Many accounts of the battle have been written, from memoirs by the pilots to narratives from academic historians. In this respect Stephen Bungay’s qualifications stand out; a former business consultant and insurance executive, he brings a different approach to examining the conflict. Taking the fall of France as his starting point, he intersperses his narrative of the battle (which is largely free of the management jargon that might be expected given his background) with chapters examining various factors in the struggle, from the performances of the planes deployed to the command structures of the two sides. Here he draws upon both his training and his command of German to provide a more balanced assessment of the two sides. What emerges is a provocative argument that the German effort was hopeless, requiring exhausted pilots to achieve statistically unrealistic ratios of combat victories in conditions that favored their opponents.

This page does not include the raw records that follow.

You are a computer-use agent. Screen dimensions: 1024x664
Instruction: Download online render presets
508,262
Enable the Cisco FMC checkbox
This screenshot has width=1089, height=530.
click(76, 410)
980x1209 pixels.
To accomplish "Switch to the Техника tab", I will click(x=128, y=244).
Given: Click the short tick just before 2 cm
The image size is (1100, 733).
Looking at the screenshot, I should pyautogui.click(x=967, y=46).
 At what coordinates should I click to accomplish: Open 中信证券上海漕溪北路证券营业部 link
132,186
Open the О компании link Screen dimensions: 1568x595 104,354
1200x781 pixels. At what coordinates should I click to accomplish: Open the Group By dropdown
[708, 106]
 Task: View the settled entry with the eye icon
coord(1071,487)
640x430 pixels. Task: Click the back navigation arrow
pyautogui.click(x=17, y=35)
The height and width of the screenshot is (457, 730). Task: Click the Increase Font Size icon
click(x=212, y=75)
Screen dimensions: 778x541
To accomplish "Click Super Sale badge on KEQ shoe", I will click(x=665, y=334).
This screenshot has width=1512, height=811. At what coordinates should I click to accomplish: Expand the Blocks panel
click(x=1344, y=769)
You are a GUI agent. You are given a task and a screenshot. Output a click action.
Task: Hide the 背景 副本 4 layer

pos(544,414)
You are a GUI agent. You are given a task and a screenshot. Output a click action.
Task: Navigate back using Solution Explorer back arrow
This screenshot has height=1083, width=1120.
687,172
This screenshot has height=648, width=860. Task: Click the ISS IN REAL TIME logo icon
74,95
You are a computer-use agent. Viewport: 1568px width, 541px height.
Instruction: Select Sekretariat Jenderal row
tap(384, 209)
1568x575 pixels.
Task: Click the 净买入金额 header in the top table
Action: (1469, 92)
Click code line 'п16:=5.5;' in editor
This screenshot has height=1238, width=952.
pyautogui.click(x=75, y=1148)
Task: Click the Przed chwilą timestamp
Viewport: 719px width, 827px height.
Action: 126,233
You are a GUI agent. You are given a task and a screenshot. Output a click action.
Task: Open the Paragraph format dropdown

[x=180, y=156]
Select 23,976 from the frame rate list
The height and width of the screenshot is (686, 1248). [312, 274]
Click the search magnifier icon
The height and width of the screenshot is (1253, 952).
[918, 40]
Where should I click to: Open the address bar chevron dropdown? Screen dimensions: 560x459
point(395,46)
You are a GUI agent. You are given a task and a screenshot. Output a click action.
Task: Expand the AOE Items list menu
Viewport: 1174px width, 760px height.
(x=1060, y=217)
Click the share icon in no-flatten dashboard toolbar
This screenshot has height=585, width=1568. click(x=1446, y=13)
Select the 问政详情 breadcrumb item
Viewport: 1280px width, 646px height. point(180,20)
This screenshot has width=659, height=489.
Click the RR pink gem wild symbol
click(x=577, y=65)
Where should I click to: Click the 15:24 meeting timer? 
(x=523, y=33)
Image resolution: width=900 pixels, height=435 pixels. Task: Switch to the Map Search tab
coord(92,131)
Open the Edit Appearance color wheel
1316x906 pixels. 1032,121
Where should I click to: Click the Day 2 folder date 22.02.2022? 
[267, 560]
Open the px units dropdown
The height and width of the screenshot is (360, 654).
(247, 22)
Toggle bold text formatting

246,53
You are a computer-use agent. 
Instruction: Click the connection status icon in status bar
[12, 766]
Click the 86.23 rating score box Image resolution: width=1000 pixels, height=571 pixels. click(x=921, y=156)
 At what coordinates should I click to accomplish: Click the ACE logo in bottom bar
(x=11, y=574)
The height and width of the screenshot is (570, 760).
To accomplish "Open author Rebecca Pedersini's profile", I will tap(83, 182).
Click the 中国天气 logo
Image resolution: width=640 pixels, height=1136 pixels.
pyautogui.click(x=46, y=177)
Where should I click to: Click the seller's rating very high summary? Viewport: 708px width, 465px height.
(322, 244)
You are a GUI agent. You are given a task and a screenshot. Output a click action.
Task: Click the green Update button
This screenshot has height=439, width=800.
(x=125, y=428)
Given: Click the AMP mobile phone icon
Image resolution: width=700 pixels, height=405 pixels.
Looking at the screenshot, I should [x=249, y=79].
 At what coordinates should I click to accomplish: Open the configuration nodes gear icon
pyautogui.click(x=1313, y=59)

Such an unusual conclusion might fly in the face of the mythology surrounding the famous “Few”, yet Bungay’s analysis is persuasive in marshaling the numbers to prove its point. Combined with a thorough summary of the campaign, it makes this book the best overview of the Battle of Britain. If there is a flaw, it lies in Bungay’s rather narrow scope of study, as he only takes into account events from the 1930s onward and largely overlooks the many studies of the “first Battle of Britain” that could have shed light on many of the attitudes participants brought to the campaign. Yet this is a minor flaw in what is otherwise an excellent study of a pivotal struggle of the Second World War.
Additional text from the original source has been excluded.